*** Opening SOURCE INFORMATION ***
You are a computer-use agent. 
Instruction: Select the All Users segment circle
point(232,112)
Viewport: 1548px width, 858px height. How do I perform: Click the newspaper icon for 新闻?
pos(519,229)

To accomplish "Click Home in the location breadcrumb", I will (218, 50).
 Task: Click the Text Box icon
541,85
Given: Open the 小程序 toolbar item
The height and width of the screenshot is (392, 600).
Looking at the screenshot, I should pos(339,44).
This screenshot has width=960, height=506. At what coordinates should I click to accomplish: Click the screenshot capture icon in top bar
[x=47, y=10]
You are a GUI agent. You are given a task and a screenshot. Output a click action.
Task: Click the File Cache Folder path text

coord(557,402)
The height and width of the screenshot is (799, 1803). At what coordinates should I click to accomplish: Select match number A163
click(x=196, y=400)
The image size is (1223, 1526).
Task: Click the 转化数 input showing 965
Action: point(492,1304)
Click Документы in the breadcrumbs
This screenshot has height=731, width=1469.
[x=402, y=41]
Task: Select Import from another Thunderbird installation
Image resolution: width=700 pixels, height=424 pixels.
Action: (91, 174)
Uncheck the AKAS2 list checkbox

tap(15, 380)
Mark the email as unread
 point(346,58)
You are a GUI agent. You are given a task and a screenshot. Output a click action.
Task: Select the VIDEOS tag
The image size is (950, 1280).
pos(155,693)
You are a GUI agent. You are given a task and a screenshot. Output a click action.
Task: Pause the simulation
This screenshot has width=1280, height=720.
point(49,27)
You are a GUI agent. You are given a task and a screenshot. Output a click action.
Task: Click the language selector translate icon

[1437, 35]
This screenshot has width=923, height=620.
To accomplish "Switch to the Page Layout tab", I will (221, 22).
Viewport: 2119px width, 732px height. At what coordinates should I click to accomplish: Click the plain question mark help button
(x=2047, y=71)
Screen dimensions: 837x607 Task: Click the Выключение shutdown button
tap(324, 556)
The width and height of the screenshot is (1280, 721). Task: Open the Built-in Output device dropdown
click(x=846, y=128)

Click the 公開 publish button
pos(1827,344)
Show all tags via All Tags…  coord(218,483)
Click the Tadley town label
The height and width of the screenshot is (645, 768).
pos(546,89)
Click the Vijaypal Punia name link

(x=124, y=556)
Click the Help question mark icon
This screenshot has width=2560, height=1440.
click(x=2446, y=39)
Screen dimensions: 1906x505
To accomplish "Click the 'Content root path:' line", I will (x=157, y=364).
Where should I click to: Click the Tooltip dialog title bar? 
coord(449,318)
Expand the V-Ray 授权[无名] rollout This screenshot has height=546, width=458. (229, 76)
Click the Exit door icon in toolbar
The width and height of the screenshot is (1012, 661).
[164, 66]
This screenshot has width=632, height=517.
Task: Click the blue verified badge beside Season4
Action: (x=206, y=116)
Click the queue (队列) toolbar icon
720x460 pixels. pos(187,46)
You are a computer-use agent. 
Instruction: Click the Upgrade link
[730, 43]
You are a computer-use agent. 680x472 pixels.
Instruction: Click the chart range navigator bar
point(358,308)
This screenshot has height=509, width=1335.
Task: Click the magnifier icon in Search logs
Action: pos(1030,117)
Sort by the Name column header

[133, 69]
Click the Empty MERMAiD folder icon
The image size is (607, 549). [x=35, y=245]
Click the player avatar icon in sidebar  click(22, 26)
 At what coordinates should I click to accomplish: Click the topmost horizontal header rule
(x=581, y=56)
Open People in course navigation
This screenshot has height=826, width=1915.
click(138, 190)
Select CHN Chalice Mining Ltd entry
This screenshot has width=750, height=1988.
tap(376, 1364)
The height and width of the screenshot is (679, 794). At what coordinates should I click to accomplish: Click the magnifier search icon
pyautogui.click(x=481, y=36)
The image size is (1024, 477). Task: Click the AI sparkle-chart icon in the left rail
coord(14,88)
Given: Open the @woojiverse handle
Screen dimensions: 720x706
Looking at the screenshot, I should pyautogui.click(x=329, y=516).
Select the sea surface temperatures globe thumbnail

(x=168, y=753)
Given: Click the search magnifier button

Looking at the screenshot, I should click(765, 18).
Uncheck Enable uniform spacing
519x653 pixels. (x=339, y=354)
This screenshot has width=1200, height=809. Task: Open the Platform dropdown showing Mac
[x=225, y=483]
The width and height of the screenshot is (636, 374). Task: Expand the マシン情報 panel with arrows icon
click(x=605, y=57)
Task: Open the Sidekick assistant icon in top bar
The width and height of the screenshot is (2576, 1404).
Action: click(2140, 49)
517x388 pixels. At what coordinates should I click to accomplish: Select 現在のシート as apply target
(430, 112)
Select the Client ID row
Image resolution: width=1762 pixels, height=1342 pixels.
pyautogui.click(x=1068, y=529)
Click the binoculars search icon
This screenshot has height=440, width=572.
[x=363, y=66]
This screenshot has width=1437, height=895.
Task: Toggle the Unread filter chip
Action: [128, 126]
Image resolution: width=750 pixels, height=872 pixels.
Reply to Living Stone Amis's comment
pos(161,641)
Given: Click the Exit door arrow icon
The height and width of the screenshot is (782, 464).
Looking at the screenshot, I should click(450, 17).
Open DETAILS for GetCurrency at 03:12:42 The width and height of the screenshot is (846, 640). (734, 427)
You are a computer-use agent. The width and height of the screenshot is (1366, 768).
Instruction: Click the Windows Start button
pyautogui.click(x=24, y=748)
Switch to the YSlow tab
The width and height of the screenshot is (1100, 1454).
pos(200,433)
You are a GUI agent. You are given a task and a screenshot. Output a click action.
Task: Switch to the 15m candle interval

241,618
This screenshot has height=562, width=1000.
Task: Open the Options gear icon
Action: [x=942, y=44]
*** Closing SOURCE INFORMATION ***
### EXERCISE REQUIREMENTS
Look above for the line holding "Task: Open the Sidekick". Print it and every line after it, exactly, through the line holding "Click the binoculars search icon".

### SOLVED EXERCISE
Task: Open the Sidekick assistant icon in top bar
The width and height of the screenshot is (2576, 1404).
Action: click(2140, 49)
517x388 pixels. At what coordinates should I click to accomplish: Select 現在のシート as apply target
(430, 112)
Select the Client ID row
Image resolution: width=1762 pixels, height=1342 pixels.
pyautogui.click(x=1068, y=529)
Click the binoculars search icon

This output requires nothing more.